花はオオカメノキのような散房花序で、花序の中心部には小さな両性花が多数つき、そのまわりを白い装飾花がとり囲むという形式です。また果実はオオカメノキのような赤い実で花に劣らず魅力的だと思います。同じ仲間でカンボクという種がありますが、この種は高原の湿地に生えていて人が出歩く季節に赤くなりますからしばしば目にします。ヤブデマリの赤い実はそれにも劣らないのですが・・。
植物にはごく狭い範囲に自生するものがあると思えばひろくどこに行っても見られるような種もあるものです。このリョウブは全国的に里山からかなりの高海抜まで見られる種でしょうか。少なくとも越後ではいろいろなところで顔を出します。ただ、いずれも低木どまりで灌木状のものがほとんどです。例えば、この春に茨木のマウントジーンズに行った折に見た7~8ⅿほどの小高木は県内では見た記憶がありません。
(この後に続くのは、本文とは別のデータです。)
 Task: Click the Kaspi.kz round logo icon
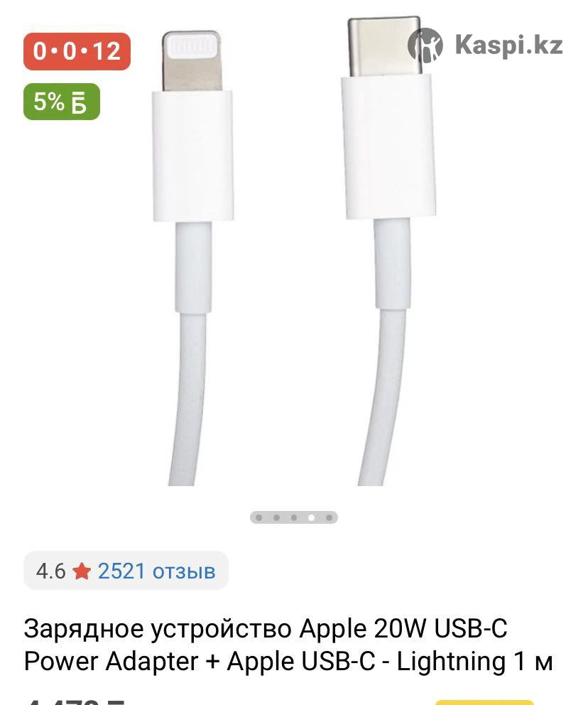pos(425,45)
若い葉を山菜として利用することがあります。茎はサルスベリのような樹肌をしています。植林などで山を切り開き裸になったような場所に一斉に生育してくる種でもあるためパイオニア植物的な要素を持っているようです。
普通亜高山帯の針葉樹林帯に見られるオオバノヨツバムグラがありました。やや湿り気のある林床に見られました。草丈は20~30cmほどで高径草本の無いような場所に自生しています。花は晩春に見られるのが一般的ですがまだ花もあります。球状に見える分果ができてきています。